_WHAT NEEDS TO BE DONE_
Return all of the records below verbatim.
----- DATA TO EXAMINE
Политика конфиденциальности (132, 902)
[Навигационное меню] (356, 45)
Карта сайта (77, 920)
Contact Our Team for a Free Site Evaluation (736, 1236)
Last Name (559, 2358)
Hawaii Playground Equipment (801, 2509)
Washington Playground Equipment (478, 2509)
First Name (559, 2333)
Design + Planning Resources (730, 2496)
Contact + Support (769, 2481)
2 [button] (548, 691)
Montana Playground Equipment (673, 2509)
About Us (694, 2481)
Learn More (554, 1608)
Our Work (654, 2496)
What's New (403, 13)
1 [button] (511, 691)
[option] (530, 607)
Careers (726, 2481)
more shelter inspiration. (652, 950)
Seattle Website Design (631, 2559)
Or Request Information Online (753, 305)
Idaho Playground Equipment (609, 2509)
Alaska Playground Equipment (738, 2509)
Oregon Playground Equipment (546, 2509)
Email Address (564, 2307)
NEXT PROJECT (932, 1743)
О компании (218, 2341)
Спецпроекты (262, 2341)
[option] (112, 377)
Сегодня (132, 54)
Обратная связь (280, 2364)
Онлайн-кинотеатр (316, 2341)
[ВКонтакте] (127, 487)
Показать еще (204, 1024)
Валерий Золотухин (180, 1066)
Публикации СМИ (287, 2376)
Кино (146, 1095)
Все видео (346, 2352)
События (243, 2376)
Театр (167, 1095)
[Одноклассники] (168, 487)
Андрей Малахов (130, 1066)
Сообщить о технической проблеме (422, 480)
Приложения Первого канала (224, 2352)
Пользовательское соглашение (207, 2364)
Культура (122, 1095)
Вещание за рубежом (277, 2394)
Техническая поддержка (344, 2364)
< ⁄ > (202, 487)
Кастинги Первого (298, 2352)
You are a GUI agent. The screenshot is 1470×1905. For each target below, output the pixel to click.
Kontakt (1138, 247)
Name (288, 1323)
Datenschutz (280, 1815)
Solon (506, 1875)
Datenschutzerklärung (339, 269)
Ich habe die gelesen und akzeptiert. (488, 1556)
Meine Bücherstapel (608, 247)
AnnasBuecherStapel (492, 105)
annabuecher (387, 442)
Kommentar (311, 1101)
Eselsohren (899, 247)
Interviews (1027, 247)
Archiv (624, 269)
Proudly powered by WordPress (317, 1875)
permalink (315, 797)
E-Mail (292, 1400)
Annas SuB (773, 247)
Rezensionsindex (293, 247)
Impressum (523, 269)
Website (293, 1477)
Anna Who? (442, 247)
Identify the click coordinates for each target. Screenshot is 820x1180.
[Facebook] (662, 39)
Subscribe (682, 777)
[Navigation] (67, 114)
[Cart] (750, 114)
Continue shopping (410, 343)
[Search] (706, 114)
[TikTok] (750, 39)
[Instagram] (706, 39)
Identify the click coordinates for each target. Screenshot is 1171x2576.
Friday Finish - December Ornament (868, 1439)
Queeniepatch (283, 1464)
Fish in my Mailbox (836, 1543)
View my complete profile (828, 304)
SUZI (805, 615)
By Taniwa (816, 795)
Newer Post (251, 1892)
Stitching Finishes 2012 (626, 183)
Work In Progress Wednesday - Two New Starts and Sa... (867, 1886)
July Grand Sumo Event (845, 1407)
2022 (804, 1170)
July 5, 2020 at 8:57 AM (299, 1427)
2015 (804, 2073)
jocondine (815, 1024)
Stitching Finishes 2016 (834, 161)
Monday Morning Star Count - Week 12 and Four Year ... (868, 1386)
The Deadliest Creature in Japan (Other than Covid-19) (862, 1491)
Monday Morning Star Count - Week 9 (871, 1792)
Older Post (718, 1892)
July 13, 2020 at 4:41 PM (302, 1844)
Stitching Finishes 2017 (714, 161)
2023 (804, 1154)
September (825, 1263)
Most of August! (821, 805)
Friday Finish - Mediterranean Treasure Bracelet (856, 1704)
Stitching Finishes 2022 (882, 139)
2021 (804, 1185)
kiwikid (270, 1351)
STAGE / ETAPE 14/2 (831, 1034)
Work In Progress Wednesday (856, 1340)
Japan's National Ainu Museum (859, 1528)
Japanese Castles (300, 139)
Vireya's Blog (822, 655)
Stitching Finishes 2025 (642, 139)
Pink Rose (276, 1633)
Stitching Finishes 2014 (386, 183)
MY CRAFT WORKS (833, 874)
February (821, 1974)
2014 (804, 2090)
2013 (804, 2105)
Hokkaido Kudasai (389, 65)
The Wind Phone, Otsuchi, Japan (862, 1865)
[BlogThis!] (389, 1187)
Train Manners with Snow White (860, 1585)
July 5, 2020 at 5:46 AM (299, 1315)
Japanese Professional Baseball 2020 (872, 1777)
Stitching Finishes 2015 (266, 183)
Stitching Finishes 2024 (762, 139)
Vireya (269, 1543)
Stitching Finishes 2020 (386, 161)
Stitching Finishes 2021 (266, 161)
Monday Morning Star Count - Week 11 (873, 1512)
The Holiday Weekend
----------
_OUTPUT_
Политика конфиденциальности (132, 902)
[Навигационное меню] (356, 45)
Карта сайта (77, 920)
Contact Our Team for a Free Site Evaluation (736, 1236)
Last Name (559, 2358)
Hawaii Playground Equipment (801, 2509)
Washington Playground Equipment (478, 2509)
First Name (559, 2333)
Design + Planning Resources (730, 2496)
Contact + Support (769, 2481)
2 [button] (548, 691)
Montana Playground Equipment (673, 2509)
About Us (694, 2481)
Learn More (554, 1608)
Our Work (654, 2496)
What's New (403, 13)
1 [button] (511, 691)
[option] (530, 607)
Careers (726, 2481)
more shelter inspiration. (652, 950)
Seattle Website Design (631, 2559)
Or Request Information Online (753, 305)
Idaho Playground Equipment (609, 2509)
Alaska Playground Equipment (738, 2509)
Oregon Playground Equipment (546, 2509)
Email Address (564, 2307)
NEXT PROJECT (932, 1743)
О компании (218, 2341)
Спецпроекты (262, 2341)
[option] (112, 377)
Сегодня (132, 54)
Обратная связь (280, 2364)
Онлайн-кинотеатр (316, 2341)
[ВКонтакте] (127, 487)
Показать еще (204, 1024)
Валерий Золотухин (180, 1066)
Публикации СМИ (287, 2376)
Кино (146, 1095)
Все видео (346, 2352)
События (243, 2376)
Театр (167, 1095)
[Одноклассники] (168, 487)
Андрей Малахов (130, 1066)
Сообщить о технической проблеме (422, 480)
Приложения Первого канала (224, 2352)
Пользовательское соглашение (207, 2364)
Культура (122, 1095)
Вещание за рубежом (277, 2394)
Техническая поддержка (344, 2364)
< ⁄ > (202, 487)
Кастинги Первого (298, 2352)
You are a GUI agent. The screenshot is 1470×1905. For each target below, output the pixel to click.
Kontakt (1138, 247)
Name (288, 1323)
Datenschutz (280, 1815)
Solon (506, 1875)
Datenschutzerklärung (339, 269)
Ich habe die gelesen und akzeptiert. (488, 1556)
Meine Bücherstapel (608, 247)
AnnasBuecherStapel (492, 105)
annabuecher (387, 442)
Kommentar (311, 1101)
Eselsohren (899, 247)
Interviews (1027, 247)
Archiv (624, 269)
Proudly powered by WordPress (317, 1875)
permalink (315, 797)
E-Mail (292, 1400)
Annas SuB (773, 247)
Rezensionsindex (293, 247)
Impressum (523, 269)
Website (293, 1477)
Anna Who? (442, 247)
Identify the click coordinates for each target. Screenshot is 820x1180.
[Facebook] (662, 39)
Subscribe (682, 777)
[Navigation] (67, 114)
[Cart] (750, 114)
Continue shopping (410, 343)
[Search] (706, 114)
[TikTok] (750, 39)
[Instagram] (706, 39)
Identify the click coordinates for each target. Screenshot is 1171x2576.
Friday Finish - December Ornament (868, 1439)
Queeniepatch (283, 1464)
Fish in my Mailbox (836, 1543)
View my complete profile (828, 304)
SUZI (805, 615)
By Taniwa (816, 795)
Newer Post (251, 1892)
Stitching Finishes 2012 (626, 183)
Work In Progress Wednesday - Two New Starts and Sa... (867, 1886)
July Grand Sumo Event (845, 1407)
2022 (804, 1170)
July 5, 2020 at 8:57 AM (299, 1427)
2015 (804, 2073)
jocondine (815, 1024)
Stitching Finishes 2016 (834, 161)
Monday Morning Star Count - Week 12 and Four Year ... (868, 1386)
The Deadliest Creature in Japan (Other than Covid-19) (862, 1491)
Monday Morning Star Count - Week 9 (871, 1792)
Older Post (718, 1892)
July 13, 2020 at 4:41 PM (302, 1844)
Stitching Finishes 2017 (714, 161)
2023 (804, 1154)
September (825, 1263)
Most of August! (821, 805)
Friday Finish - Mediterranean Treasure Bracelet (856, 1704)
Stitching Finishes 2022 (882, 139)
2021 (804, 1185)
kiwikid (270, 1351)
STAGE / ETAPE 14/2 (831, 1034)
Work In Progress Wednesday (856, 1340)
Japan's National Ainu Museum (859, 1528)
Japanese Castles (300, 139)
Vireya's Blog (822, 655)
Stitching Finishes 2025 (642, 139)
Pink Rose (276, 1633)
Stitching Finishes 2014 (386, 183)
MY CRAFT WORKS (833, 874)
February (821, 1974)
2014 (804, 2090)
2013 (804, 2105)
Hokkaido Kudasai (389, 65)
The Wind Phone, Otsuchi, Japan (862, 1865)
[BlogThis!] (389, 1187)
Train Manners with Snow White (860, 1585)
July 5, 2020 at 5:46 AM (299, 1315)
Japanese Professional Baseball 2020 (872, 1777)
Stitching Finishes 2015 (266, 183)
Stitching Finishes 2024 (762, 139)
Vireya (269, 1543)
Stitching Finishes 2020 (386, 161)
Stitching Finishes 2021 (266, 161)
Monday Morning Star Count - Week 11 (873, 1512)
The Holiday Weekend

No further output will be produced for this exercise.